> WORK TO BE COMPLETED
Each record below should appear again exactly as written.

> DATA FOR PROCESSING
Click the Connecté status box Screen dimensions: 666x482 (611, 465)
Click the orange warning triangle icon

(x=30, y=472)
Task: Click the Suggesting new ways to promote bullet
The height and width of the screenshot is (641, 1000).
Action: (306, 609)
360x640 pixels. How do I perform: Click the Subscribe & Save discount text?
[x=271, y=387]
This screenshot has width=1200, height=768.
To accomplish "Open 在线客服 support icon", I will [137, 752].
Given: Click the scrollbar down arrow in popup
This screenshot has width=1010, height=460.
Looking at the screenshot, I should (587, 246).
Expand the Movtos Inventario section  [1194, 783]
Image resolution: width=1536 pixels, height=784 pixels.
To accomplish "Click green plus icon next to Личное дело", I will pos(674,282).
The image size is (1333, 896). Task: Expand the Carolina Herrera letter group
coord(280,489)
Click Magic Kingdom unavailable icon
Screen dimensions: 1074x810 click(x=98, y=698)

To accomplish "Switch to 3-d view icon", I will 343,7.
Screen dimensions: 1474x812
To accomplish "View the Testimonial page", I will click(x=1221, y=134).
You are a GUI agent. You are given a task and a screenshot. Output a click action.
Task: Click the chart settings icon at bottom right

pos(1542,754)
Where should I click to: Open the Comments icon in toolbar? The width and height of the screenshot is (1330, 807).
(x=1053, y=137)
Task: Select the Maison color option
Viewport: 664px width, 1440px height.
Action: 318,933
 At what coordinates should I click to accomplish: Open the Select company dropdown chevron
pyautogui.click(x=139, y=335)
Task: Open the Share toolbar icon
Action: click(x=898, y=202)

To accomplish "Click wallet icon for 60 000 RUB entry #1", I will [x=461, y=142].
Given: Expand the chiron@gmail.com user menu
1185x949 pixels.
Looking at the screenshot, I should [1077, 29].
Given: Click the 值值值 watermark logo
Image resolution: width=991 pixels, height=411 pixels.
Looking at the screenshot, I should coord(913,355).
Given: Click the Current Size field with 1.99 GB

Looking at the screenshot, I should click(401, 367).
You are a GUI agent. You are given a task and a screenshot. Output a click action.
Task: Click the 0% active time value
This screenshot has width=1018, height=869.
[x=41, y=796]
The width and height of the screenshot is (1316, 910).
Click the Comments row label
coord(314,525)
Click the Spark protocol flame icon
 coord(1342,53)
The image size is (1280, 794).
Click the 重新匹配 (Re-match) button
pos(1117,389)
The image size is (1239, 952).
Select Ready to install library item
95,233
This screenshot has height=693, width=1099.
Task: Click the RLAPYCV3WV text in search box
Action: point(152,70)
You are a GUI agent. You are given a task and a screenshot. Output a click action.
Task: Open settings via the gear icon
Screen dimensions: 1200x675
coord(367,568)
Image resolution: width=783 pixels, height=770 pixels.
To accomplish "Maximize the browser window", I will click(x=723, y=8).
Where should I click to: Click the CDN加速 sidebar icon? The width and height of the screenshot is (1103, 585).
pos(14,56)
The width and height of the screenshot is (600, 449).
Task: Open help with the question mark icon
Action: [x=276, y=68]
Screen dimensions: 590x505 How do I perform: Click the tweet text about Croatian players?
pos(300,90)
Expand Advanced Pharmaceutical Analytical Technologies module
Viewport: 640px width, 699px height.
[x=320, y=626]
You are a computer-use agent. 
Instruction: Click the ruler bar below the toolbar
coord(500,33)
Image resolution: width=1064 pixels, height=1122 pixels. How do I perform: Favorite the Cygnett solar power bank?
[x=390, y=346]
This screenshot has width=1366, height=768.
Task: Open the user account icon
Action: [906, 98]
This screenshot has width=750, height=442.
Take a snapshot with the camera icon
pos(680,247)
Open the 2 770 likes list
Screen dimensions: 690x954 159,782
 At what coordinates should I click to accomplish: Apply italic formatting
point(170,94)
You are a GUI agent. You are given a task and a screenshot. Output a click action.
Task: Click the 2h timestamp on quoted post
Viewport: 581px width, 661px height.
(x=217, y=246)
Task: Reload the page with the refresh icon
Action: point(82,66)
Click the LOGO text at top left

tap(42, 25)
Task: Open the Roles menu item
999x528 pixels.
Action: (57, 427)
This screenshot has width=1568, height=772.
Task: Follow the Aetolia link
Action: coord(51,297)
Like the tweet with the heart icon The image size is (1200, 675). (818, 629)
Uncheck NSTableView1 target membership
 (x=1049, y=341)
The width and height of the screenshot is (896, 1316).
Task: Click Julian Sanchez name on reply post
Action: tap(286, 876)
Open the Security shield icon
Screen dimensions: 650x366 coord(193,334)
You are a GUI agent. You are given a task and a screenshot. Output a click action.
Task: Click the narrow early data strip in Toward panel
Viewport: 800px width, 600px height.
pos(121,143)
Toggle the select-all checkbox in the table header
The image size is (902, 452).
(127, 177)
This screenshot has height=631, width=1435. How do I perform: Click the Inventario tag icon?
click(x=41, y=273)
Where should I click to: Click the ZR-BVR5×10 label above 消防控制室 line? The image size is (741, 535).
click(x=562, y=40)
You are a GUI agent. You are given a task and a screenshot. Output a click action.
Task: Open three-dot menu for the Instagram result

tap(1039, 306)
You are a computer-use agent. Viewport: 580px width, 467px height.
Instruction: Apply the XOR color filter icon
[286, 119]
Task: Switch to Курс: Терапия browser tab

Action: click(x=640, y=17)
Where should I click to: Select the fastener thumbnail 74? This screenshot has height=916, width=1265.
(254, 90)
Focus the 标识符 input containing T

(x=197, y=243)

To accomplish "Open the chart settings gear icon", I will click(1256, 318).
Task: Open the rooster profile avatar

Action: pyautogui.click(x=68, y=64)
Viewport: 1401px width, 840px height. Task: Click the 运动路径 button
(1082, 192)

> TASK RESULT
Click the Connecté status box Screen dimensions: 666x482 (611, 465)
Click the orange warning triangle icon

(x=30, y=472)
Task: Click the Suggesting new ways to promote bullet
The height and width of the screenshot is (641, 1000).
Action: (306, 609)
360x640 pixels. How do I perform: Click the Subscribe & Save discount text?
[x=271, y=387]
This screenshot has width=1200, height=768.
To accomplish "Open 在线客服 support icon", I will [137, 752].
Given: Click the scrollbar down arrow in popup
This screenshot has width=1010, height=460.
Looking at the screenshot, I should (587, 246).
Expand the Movtos Inventario section  [1194, 783]
Image resolution: width=1536 pixels, height=784 pixels.
To accomplish "Click green plus icon next to Личное дело", I will pos(674,282).
The image size is (1333, 896). Task: Expand the Carolina Herrera letter group
coord(280,489)
Click Magic Kingdom unavailable icon
Screen dimensions: 1074x810 click(x=98, y=698)

To accomplish "Switch to 3-d view icon", I will 343,7.
Screen dimensions: 1474x812
To accomplish "View the Testimonial page", I will click(x=1221, y=134).
You are a GUI agent. You are given a task and a screenshot. Output a click action.
Task: Click the chart settings icon at bottom right

pos(1542,754)
Where should I click to: Open the Comments icon in toolbar? The width and height of the screenshot is (1330, 807).
(x=1053, y=137)
Task: Select the Maison color option
Viewport: 664px width, 1440px height.
Action: 318,933
 At what coordinates should I click to accomplish: Open the Select company dropdown chevron
pyautogui.click(x=139, y=335)
Task: Open the Share toolbar icon
Action: click(x=898, y=202)

To accomplish "Click wallet icon for 60 000 RUB entry #1", I will [x=461, y=142].
Given: Expand the chiron@gmail.com user menu
1185x949 pixels.
Looking at the screenshot, I should [1077, 29].
Given: Click the 值值值 watermark logo
Image resolution: width=991 pixels, height=411 pixels.
Looking at the screenshot, I should coord(913,355).
Given: Click the Current Size field with 1.99 GB

Looking at the screenshot, I should click(401, 367).
You are a GUI agent. You are given a task and a screenshot. Output a click action.
Task: Click the 0% active time value
This screenshot has width=1018, height=869.
[x=41, y=796]
The width and height of the screenshot is (1316, 910).
Click the Comments row label
coord(314,525)
Click the Spark protocol flame icon
 coord(1342,53)
The image size is (1280, 794).
Click the 重新匹配 (Re-match) button
pos(1117,389)
The image size is (1239, 952).
Select Ready to install library item
95,233
This screenshot has height=693, width=1099.
Task: Click the RLAPYCV3WV text in search box
Action: point(152,70)
You are a GUI agent. You are given a task and a screenshot. Output a click action.
Task: Open settings via the gear icon
Screen dimensions: 1200x675
coord(367,568)
Image resolution: width=783 pixels, height=770 pixels.
To accomplish "Maximize the browser window", I will click(x=723, y=8).
Where should I click to: Click the CDN加速 sidebar icon? The width and height of the screenshot is (1103, 585).
pos(14,56)
The width and height of the screenshot is (600, 449).
Task: Open help with the question mark icon
Action: [x=276, y=68]
Screen dimensions: 590x505 How do I perform: Click the tweet text about Croatian players?
pos(300,90)
Expand Advanced Pharmaceutical Analytical Technologies module
Viewport: 640px width, 699px height.
[x=320, y=626]
You are a computer-use agent. 
Instruction: Click the ruler bar below the toolbar
coord(500,33)
Image resolution: width=1064 pixels, height=1122 pixels. How do I perform: Favorite the Cygnett solar power bank?
[x=390, y=346]
This screenshot has width=1366, height=768.
Task: Open the user account icon
Action: [906, 98]
This screenshot has width=750, height=442.
Take a snapshot with the camera icon
pos(680,247)
Open the 2 770 likes list
Screen dimensions: 690x954 159,782
 At what coordinates should I click to accomplish: Apply italic formatting
point(170,94)
You are a GUI agent. You are given a task and a screenshot. Output a click action.
Task: Click the 2h timestamp on quoted post
Viewport: 581px width, 661px height.
(x=217, y=246)
Task: Reload the page with the refresh icon
Action: point(82,66)
Click the LOGO text at top left

tap(42, 25)
Task: Open the Roles menu item
999x528 pixels.
Action: (57, 427)
This screenshot has width=1568, height=772.
Task: Follow the Aetolia link
Action: coord(51,297)
Like the tweet with the heart icon The image size is (1200, 675). (818, 629)
Uncheck NSTableView1 target membership
 (x=1049, y=341)
The width and height of the screenshot is (896, 1316).
Task: Click Julian Sanchez name on reply post
Action: tap(286, 876)
Open the Security shield icon
Screen dimensions: 650x366 coord(193,334)
You are a GUI agent. You are given a task and a screenshot. Output a click action.
Task: Click the narrow early data strip in Toward panel
Viewport: 800px width, 600px height.
pos(121,143)
Toggle the select-all checkbox in the table header
The image size is (902, 452).
(127, 177)
This screenshot has height=631, width=1435. How do I perform: Click the Inventario tag icon?
click(x=41, y=273)
Where should I click to: Click the ZR-BVR5×10 label above 消防控制室 line? The image size is (741, 535).
click(x=562, y=40)
You are a GUI agent. You are given a task and a screenshot. Output a click action.
Task: Open three-dot menu for the Instagram result

tap(1039, 306)
You are a computer-use agent. Viewport: 580px width, 467px height.
Instruction: Apply the XOR color filter icon
[286, 119]
Task: Switch to Курс: Терапия browser tab

Action: click(x=640, y=17)
Where should I click to: Select the fastener thumbnail 74? This screenshot has height=916, width=1265.
(254, 90)
Focus the 标识符 input containing T

(x=197, y=243)

To accomplish "Open the chart settings gear icon", I will click(1256, 318).
Task: Open the rooster profile avatar

Action: pyautogui.click(x=68, y=64)
Viewport: 1401px width, 840px height. Task: Click the 运动路径 button
(1082, 192)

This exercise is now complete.